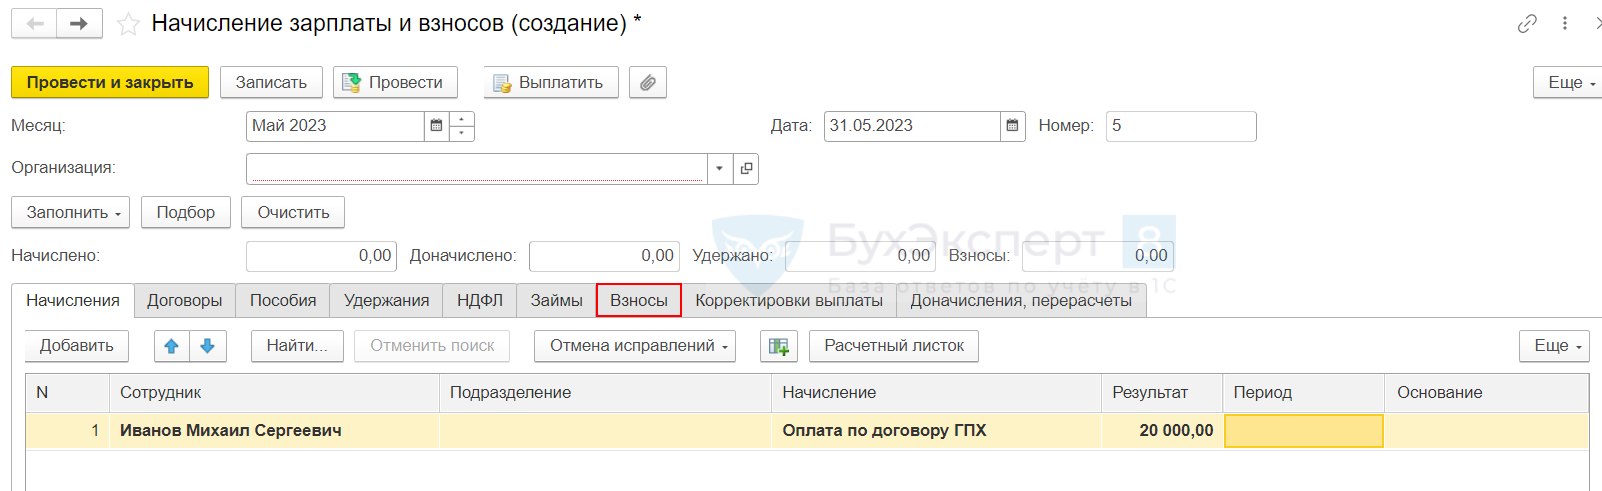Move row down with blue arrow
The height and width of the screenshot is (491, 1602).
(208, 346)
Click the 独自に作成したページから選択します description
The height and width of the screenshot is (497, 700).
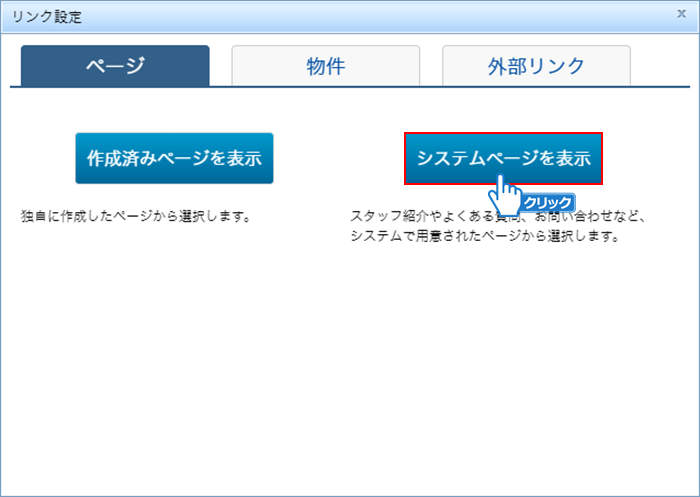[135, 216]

_Exercise instructions_
When the line containing "Click the 独自に作成したページから選択します description" is reached, write out that line and each one after it exactly, ending with the last line of the records; pictures are not copied.

_Problem solution_
Click the 独自に作成したページから選択します description
The height and width of the screenshot is (497, 700).
[135, 216]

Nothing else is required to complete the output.